First, Y must determine if the power plant is qualified property and if its components are qualified property. Y acquired the $2 million portion of the total $12 million unadjusted depreciable basis pursuant to a written binding contract entered into after December 31, 2007. Further, Y began construction to complete the power plant after December 31, 2007, and all of its components were self-constructed beginning, or acquired pursuant to written binding contracts entered into, after December 31, 2007. Also, the original use of the power plant began with Y after December 31, 2007, and Y placed the power plant in service before January 1, 2014 (the power plant is property described in § 168(k)(2)(B)). Thus, the power plant is qualified property and all of its components are qualified property.

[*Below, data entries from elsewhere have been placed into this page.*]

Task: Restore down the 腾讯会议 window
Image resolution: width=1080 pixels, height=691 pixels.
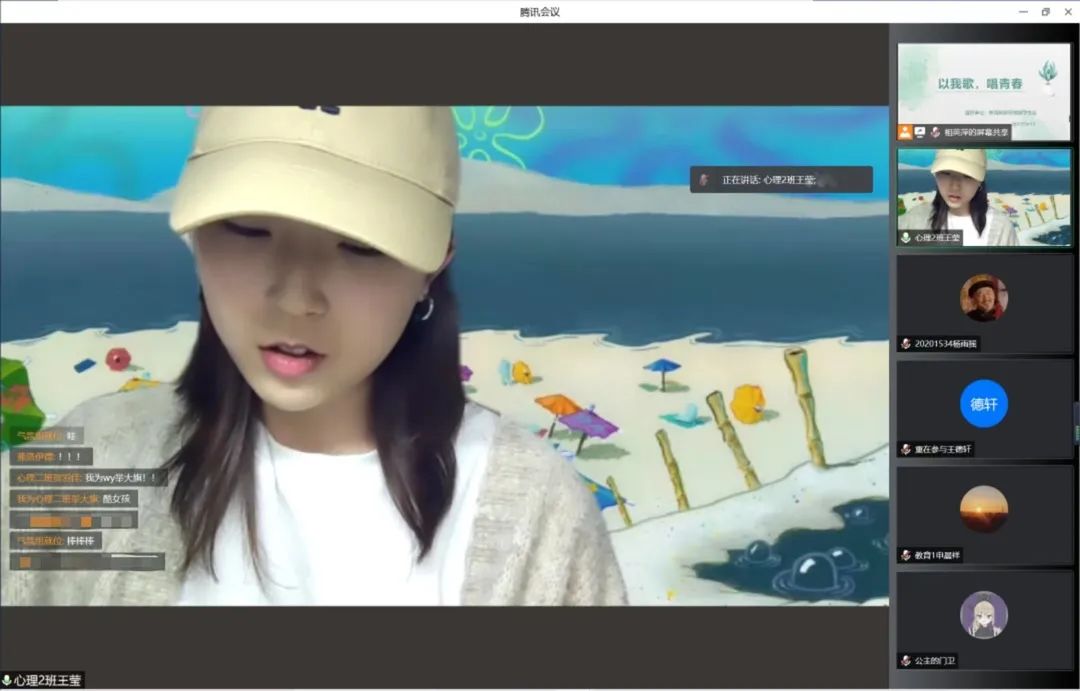Action: tap(1045, 12)
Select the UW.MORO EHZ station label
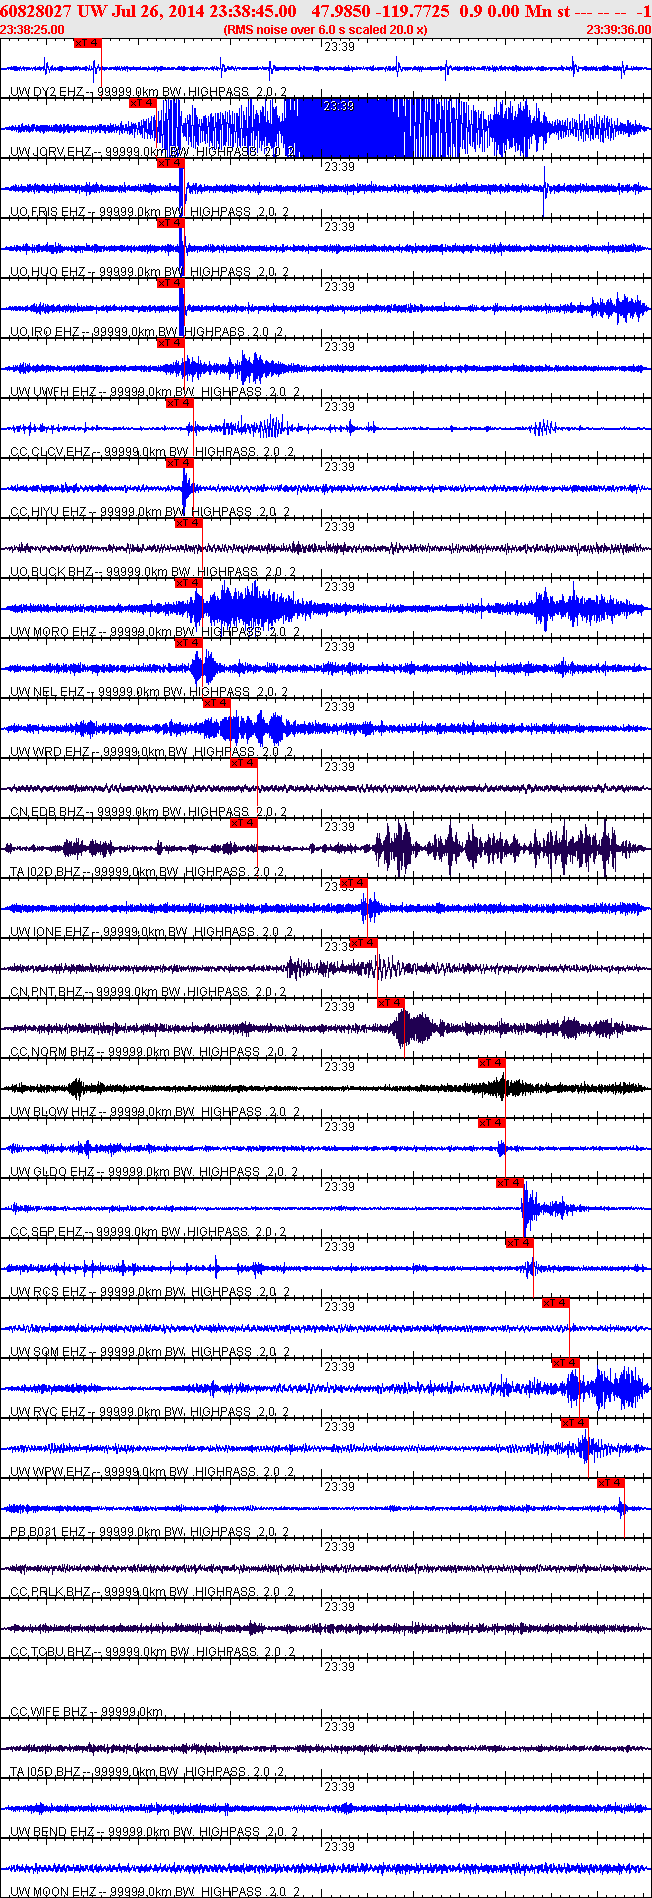 (53, 632)
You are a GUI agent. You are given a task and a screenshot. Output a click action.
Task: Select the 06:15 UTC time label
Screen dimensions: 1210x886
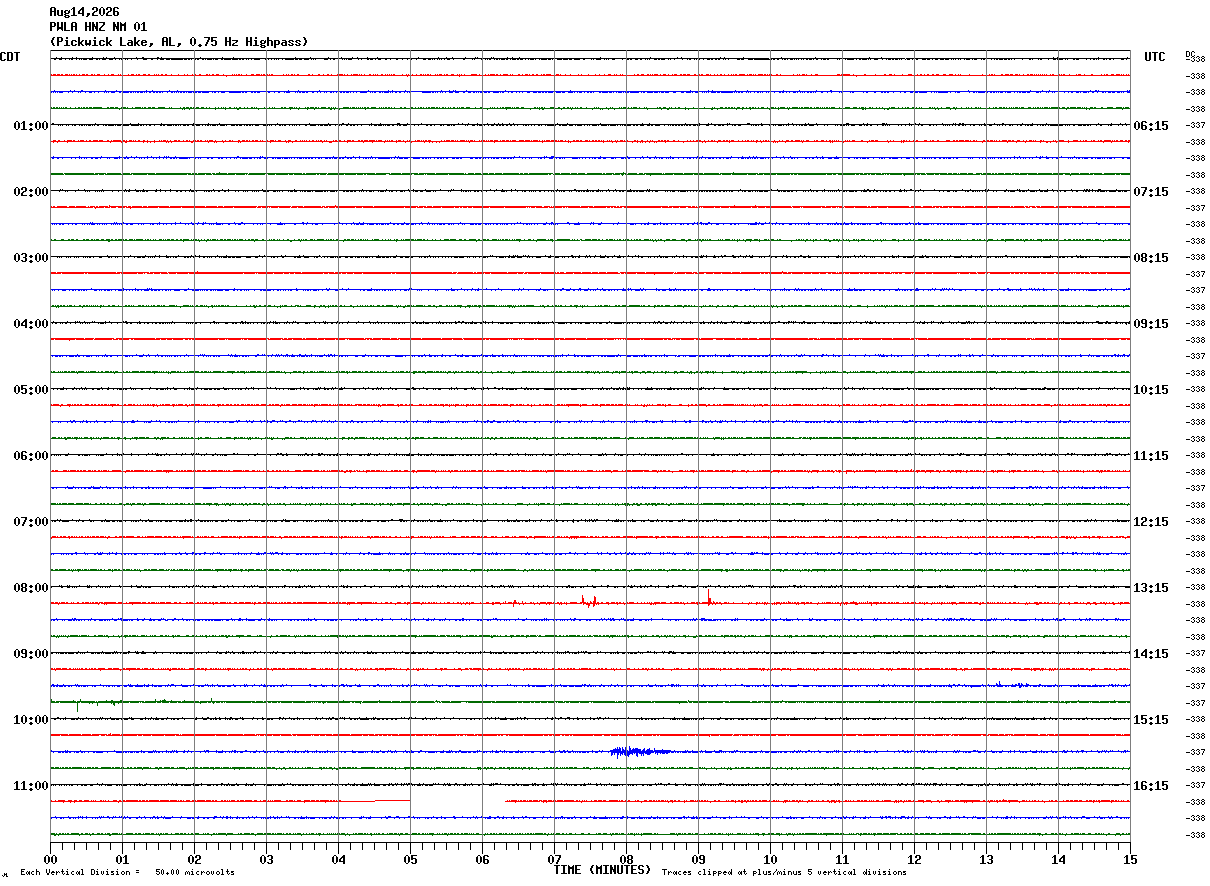click(1150, 126)
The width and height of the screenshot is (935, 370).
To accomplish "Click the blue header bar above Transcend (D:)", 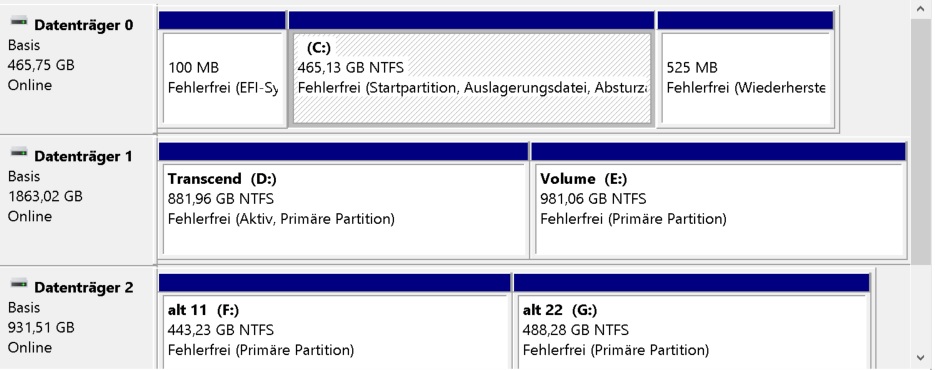I will point(343,152).
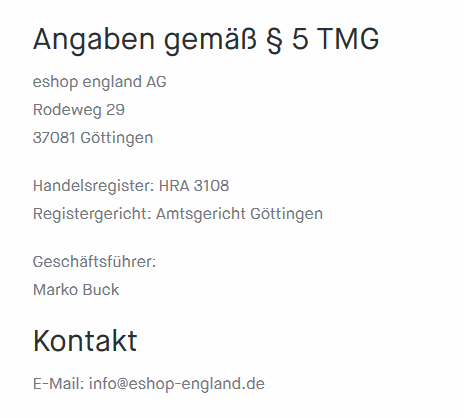Click the Registergericht label
464x418 pixels.
[x=92, y=214]
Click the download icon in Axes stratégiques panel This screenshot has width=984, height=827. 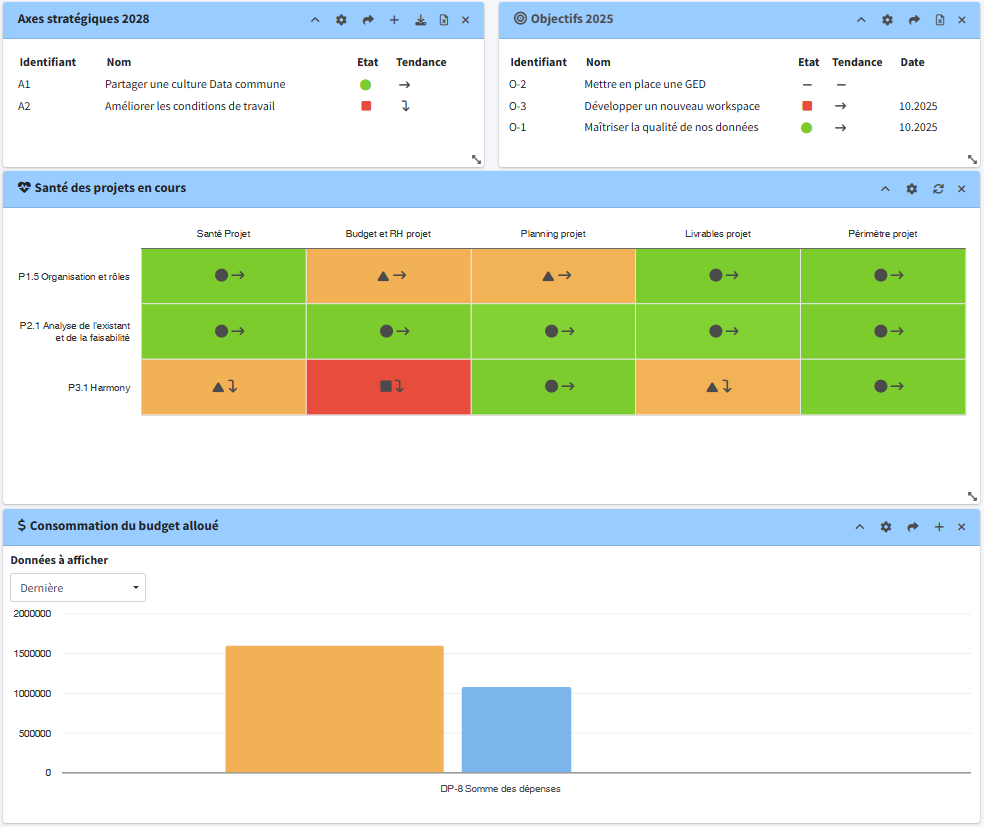click(420, 20)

Y must next determine if the power plant and any of its components are eligible for the 100-percent additional first year depreciation deduction. Because X and Y are not related parties, the transaction between X and Y will not be a disqualified transaction pursuant to § 1.168(k)-1(b)(4)(iv), as modified by section 3.02(3) of this revenue procedure. Although the original use of the power plant began with Y after September 8, 2010, and Y placed the power plant in service after September 8, 2010, and before January 1, 2013 (the power plant is property described in § 168(k)(2)(B)), the power plant does not meet the acquisition rule in § 168(k)(5) and section 3.02(1)(a) of this revenue procedure. Y acquired the $2 million portion of the total $12 million unadjusted depreciable basis before September 9, 2010. Further, Y began construction to complete the power plant before September 9, 2010, and Y acquired or self-constructed all of the components to complete the construction of the power plant before September 9, 2010. Accordingly, Y’s total expenditures of $12 million for the power plant do not qualify for the 100-percent additional first year depreciation deduction. Instead, Y’s total expenditures of $12 million for the power plant qualify for the 50-percent additional first year depreciation deduction.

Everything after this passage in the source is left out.